All of the entries are to be printed exactly as they appear.

THE DATA Start Marker

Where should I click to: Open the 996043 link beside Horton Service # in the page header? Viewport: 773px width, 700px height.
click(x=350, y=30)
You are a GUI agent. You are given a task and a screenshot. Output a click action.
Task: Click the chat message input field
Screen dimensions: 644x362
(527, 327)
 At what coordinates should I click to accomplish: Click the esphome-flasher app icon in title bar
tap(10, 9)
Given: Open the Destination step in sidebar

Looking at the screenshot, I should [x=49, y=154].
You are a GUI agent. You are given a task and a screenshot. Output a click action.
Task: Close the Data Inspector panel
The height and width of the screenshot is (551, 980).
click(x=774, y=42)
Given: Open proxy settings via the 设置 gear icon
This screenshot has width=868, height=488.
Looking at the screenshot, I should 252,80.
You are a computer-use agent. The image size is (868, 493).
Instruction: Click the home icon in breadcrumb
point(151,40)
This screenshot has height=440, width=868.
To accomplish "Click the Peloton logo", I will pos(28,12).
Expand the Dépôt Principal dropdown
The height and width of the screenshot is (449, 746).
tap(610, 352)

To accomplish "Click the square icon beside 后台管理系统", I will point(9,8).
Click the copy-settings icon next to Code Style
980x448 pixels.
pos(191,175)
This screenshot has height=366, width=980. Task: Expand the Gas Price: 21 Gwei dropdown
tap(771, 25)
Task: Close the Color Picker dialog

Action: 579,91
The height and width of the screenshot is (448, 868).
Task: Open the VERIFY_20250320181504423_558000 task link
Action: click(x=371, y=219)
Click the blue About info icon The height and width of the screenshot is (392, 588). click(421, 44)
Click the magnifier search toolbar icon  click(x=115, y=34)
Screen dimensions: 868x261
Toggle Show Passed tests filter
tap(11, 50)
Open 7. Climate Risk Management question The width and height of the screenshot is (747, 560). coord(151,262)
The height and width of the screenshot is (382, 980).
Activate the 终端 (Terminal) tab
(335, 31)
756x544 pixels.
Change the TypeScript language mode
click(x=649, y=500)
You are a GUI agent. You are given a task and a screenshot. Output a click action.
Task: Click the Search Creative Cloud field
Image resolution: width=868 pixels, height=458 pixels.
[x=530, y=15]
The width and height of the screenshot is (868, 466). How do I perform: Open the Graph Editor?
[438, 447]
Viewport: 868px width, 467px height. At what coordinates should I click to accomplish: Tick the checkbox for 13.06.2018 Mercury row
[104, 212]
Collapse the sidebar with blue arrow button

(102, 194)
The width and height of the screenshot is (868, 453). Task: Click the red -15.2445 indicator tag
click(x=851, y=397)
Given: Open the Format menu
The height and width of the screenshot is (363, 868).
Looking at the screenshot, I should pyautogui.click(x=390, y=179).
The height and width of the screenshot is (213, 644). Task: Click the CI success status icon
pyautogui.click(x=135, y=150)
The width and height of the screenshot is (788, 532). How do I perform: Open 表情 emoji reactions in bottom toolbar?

THE DATA End Marker

▸ **RESPONSE AREA**:
Where should I click to: Open the 996043 link beside Horton Service # in the page header? Viewport: 773px width, 700px height.
click(x=350, y=30)
You are a GUI agent. You are given a task and a screenshot. Output a click action.
Task: Click the chat message input field
Screen dimensions: 644x362
(527, 327)
 At what coordinates should I click to accomplish: Click the esphome-flasher app icon in title bar
tap(10, 9)
Given: Open the Destination step in sidebar

Looking at the screenshot, I should [x=49, y=154].
You are a GUI agent. You are given a task and a screenshot. Output a click action.
Task: Close the Data Inspector panel
The height and width of the screenshot is (551, 980).
click(x=774, y=42)
Given: Open proxy settings via the 设置 gear icon
This screenshot has width=868, height=488.
Looking at the screenshot, I should 252,80.
You are a computer-use agent. The image size is (868, 493).
Instruction: Click the home icon in breadcrumb
point(151,40)
This screenshot has height=440, width=868.
To accomplish "Click the Peloton logo", I will pos(28,12).
Expand the Dépôt Principal dropdown
The height and width of the screenshot is (449, 746).
tap(610, 352)

To accomplish "Click the square icon beside 后台管理系统", I will point(9,8).
Click the copy-settings icon next to Code Style
980x448 pixels.
pos(191,175)
This screenshot has height=366, width=980. Task: Expand the Gas Price: 21 Gwei dropdown
tap(771, 25)
Task: Close the Color Picker dialog

Action: 579,91
The height and width of the screenshot is (448, 868).
Task: Open the VERIFY_20250320181504423_558000 task link
Action: click(x=371, y=219)
Click the blue About info icon The height and width of the screenshot is (392, 588). click(421, 44)
Click the magnifier search toolbar icon  click(x=115, y=34)
Screen dimensions: 868x261
Toggle Show Passed tests filter
tap(11, 50)
Open 7. Climate Risk Management question The width and height of the screenshot is (747, 560). coord(151,262)
The height and width of the screenshot is (382, 980).
Activate the 终端 (Terminal) tab
(335, 31)
756x544 pixels.
Change the TypeScript language mode
click(x=649, y=500)
You are a GUI agent. You are given a task and a screenshot. Output a click action.
Task: Click the Search Creative Cloud field
Image resolution: width=868 pixels, height=458 pixels.
[x=530, y=15]
The width and height of the screenshot is (868, 466). How do I perform: Open the Graph Editor?
[438, 447]
Viewport: 868px width, 467px height. At what coordinates should I click to accomplish: Tick the checkbox for 13.06.2018 Mercury row
[104, 212]
Collapse the sidebar with blue arrow button

(102, 194)
The width and height of the screenshot is (868, 453). Task: Click the red -15.2445 indicator tag
click(x=851, y=397)
Given: Open the Format menu
The height and width of the screenshot is (363, 868).
Looking at the screenshot, I should pyautogui.click(x=390, y=179).
The height and width of the screenshot is (213, 644). Task: Click the CI success status icon
pyautogui.click(x=135, y=150)
The width and height of the screenshot is (788, 532). How do I perform: Open 表情 emoji reactions in bottom toolbar?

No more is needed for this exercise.